At
Swim-Two-Birds
by Flann O'Brien. (Brian O'Nolan, or Nolan, or Ó Nualláin alias Myles na
gCopaleen)
First
published in the spring of 1939, it sold a mere 244 copies. Despite the paltry
sales of the novel, it found an audience and over the years has been praised by
writers and critics of widely divergent types. Very little could be found to
unite Dylan Thomas, Philip Toynbee, Benedict Kiely, V. S. Pritchett, Anthony
Burgess, and John Wain, aside from their all finding qualities to praise in
this strange and various novel. A novel with such a diverse list of admirers
commands our attention.
The main character, Trellis, is writing a novel in which he mixes characters of his own invention with others borrowed from Irish classics, Irish myth and folklore, and literature of his own experience, as for instance, with his use of cowboys from the Western novels of William Tracy (invented for the purpose by O'Brien). Trellis proves a far less successful novelist than he aspires to be. He plagiarizes from William Tracy and others, particularly in the matter of characters, violates his own precepts, fails to control either himself or his characters, succumbs to sloth when he should be writing, and produces a shapeless, aimless mess which literally overwhelms him.

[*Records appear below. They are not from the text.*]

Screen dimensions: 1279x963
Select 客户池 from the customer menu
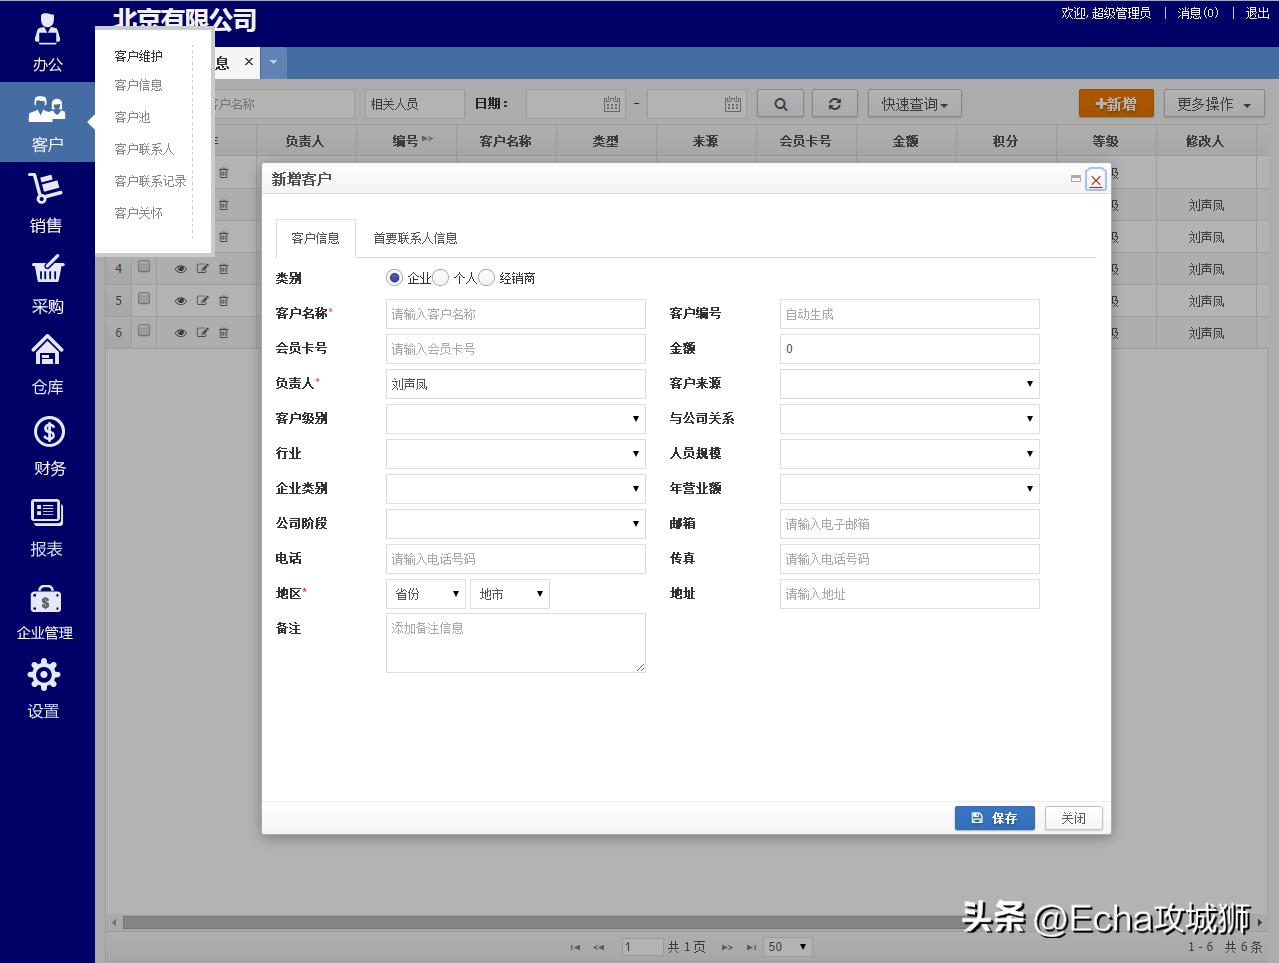tap(132, 116)
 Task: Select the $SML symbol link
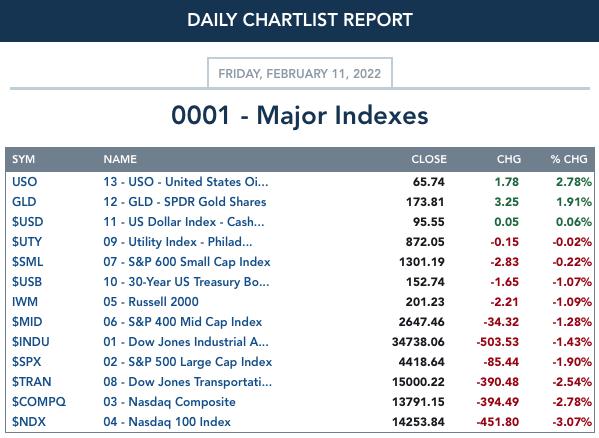click(28, 262)
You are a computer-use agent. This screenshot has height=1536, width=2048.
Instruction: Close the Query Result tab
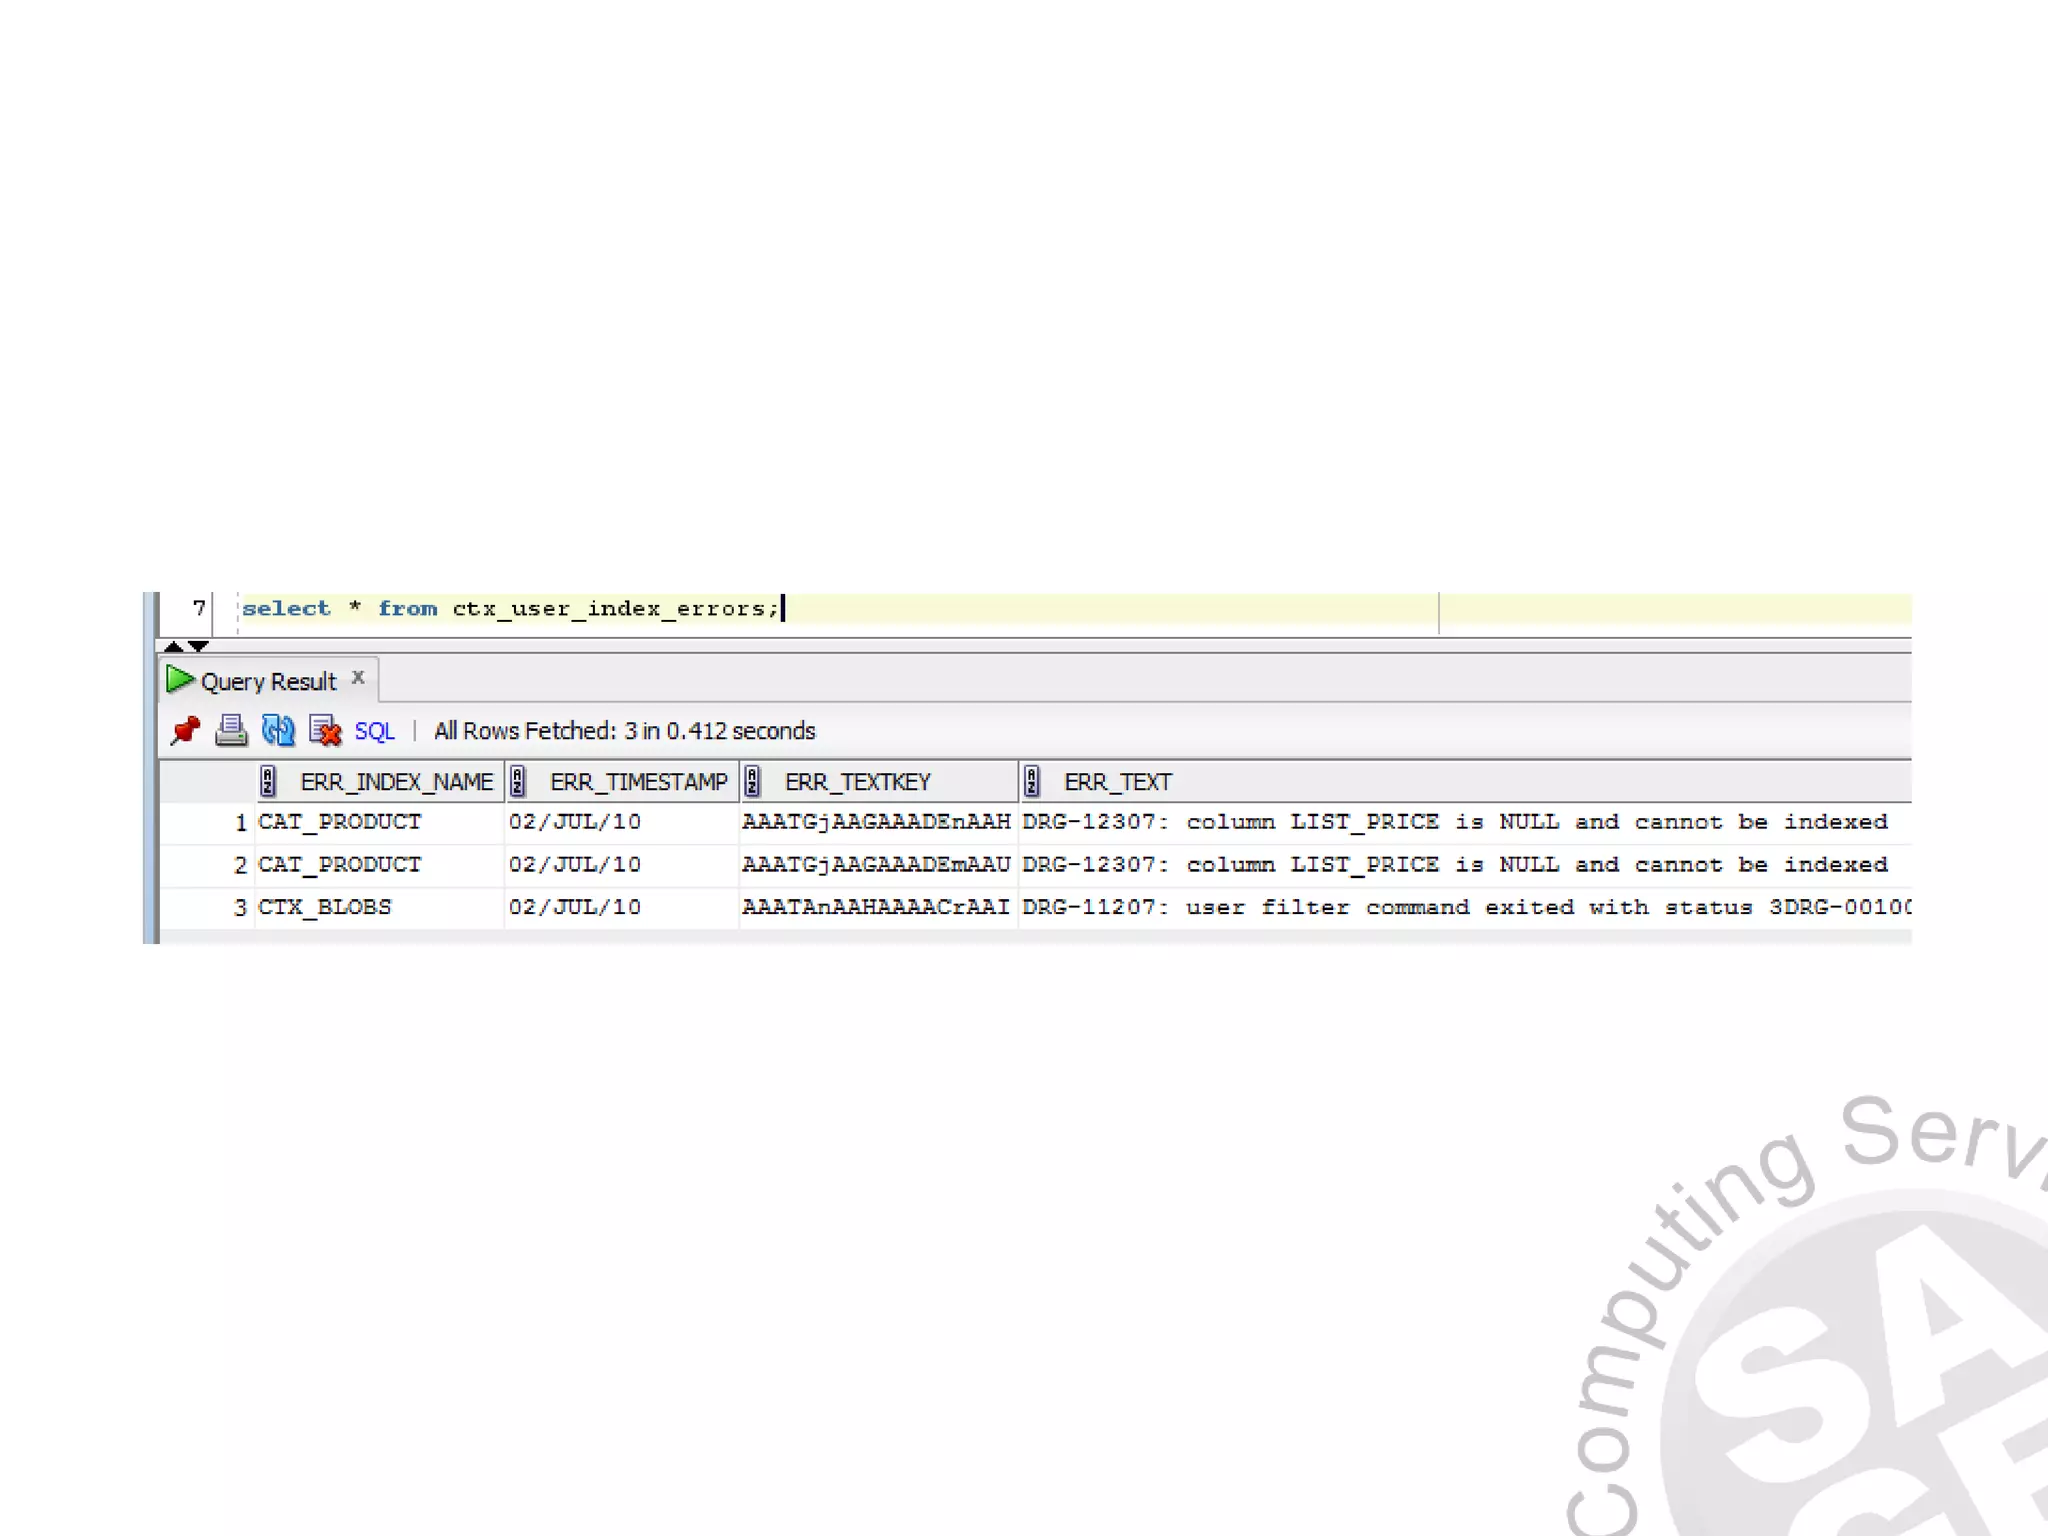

“We regret to announce, said the
Freeman’s Journal, the passing of Mr William Tracey, the eminent novelist,
which occurred yesterday under painful circumstances at his home in Grace Park
Road. Early in the afternoon, deceased was knocked down in Weaver’s Square by a
tandem bicycle proceeding towards the city. He got up unaided, however, laughed
heartily, treated the accident as a joke and made his way home on a tram. When
he had smoked //two//[six] afterdinner pipes, he //got up to go to the
lavatory//[went to ascend the stairs &] and dropped dead on the
//stairs//[landing]. Subsequent examination revealed that the spleen ahd been
ruptured. A man of culture and old-world courtesy, his passing will be
regretted by all without distinction of creed or class, and in particular by
the world of letters, which he has adorned with distinction for many years. He
was the first man in Europe to exhibit twenty-nine lions in a cage at the same
time and the only writer to demonstrate that cowpunching could be economically
carried on in Ringsend. His best known works were ‘Red Flanagan’s Last Throw’,
‘Flower O’ The Prairy’, and ‘Jake’s Last Ride’. Deceased was 59.”